Father Soldier Son
- Emma Simmonds
- 15 July 2020
Empathetic and unbiased account of an injured soldier's domestic trials
What it is to be a man in the forgotten parts of America comes under sensitive scrutiny in this armed forces-themed documentary. Remaining carefully apolitical about what is nonetheless a disheartening series of events, the film follows platoon sergeant and single dad Brian Eisch after he is severely wounded during an ambush in Afghanistan, and shows the impact this has on the next nine years of family life. Debut feature directors Leslye Davis and Catrin Einhorn illuminate the military mindset in a film as touching as it is troubling.
It's a rough old ride for Brian and his sons Isaac and Joey; the boys are 12 and 7 when we first meet them in Wautoma, Wisconsin in 2010 and the family's struggles and ability to, often frankly, talk us through them proves very engaging. There's plenty to mull over and relate to beyond the specifics of their circumstances, as the kids feel pressure to live up to their hero father and find other options desperately limited, while Brian contends with low self-worth and identity issues away from active service, and tries to physically get back on track. Despite the near-decade length of the project, the film crew are present during seismic shifts in the family's lives, intimately capturing raw anguish, melancholy and some happier times too.
Although the directors' own voices remain remote, there's plenty of food for thought here, with Davis and Einhorn using one clan's story to prompt wider questions about patriotism, indoctrination, exploitation, toxic masculinity and governmental neglect of both veterans and whole swathes of its citizens. Brian's staunch devotion to the military cause means he directs surprisingly little anger toward an institution that has taken a great deal from him and left him feeling like a burden.

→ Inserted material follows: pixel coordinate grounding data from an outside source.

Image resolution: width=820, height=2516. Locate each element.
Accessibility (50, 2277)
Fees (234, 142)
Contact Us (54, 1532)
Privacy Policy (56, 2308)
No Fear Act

Balancing Brian's journey with those of his sons gives a fascinating insight into the far-reaching impact of military incursions, and highlights the difference between generations in terms of emotional intelligence; Isaac seems less sure his father's sacrifices have been worth it than Brian himself. Perhaps most sadly, we see personalities change, and often for the worse: compare Brian's determination to remain a fun dad at the outset to the despondent, frustrated figure who spends hours playing military video games years later. It's a film that's very alive to pain and the complexity of Brian's character and that, whilst hopeful, doesn't contrive a redemptive arc for him, making for a rather unique take on a controversial career choice.
Available to watch on Netflix from Fri 17 Jul.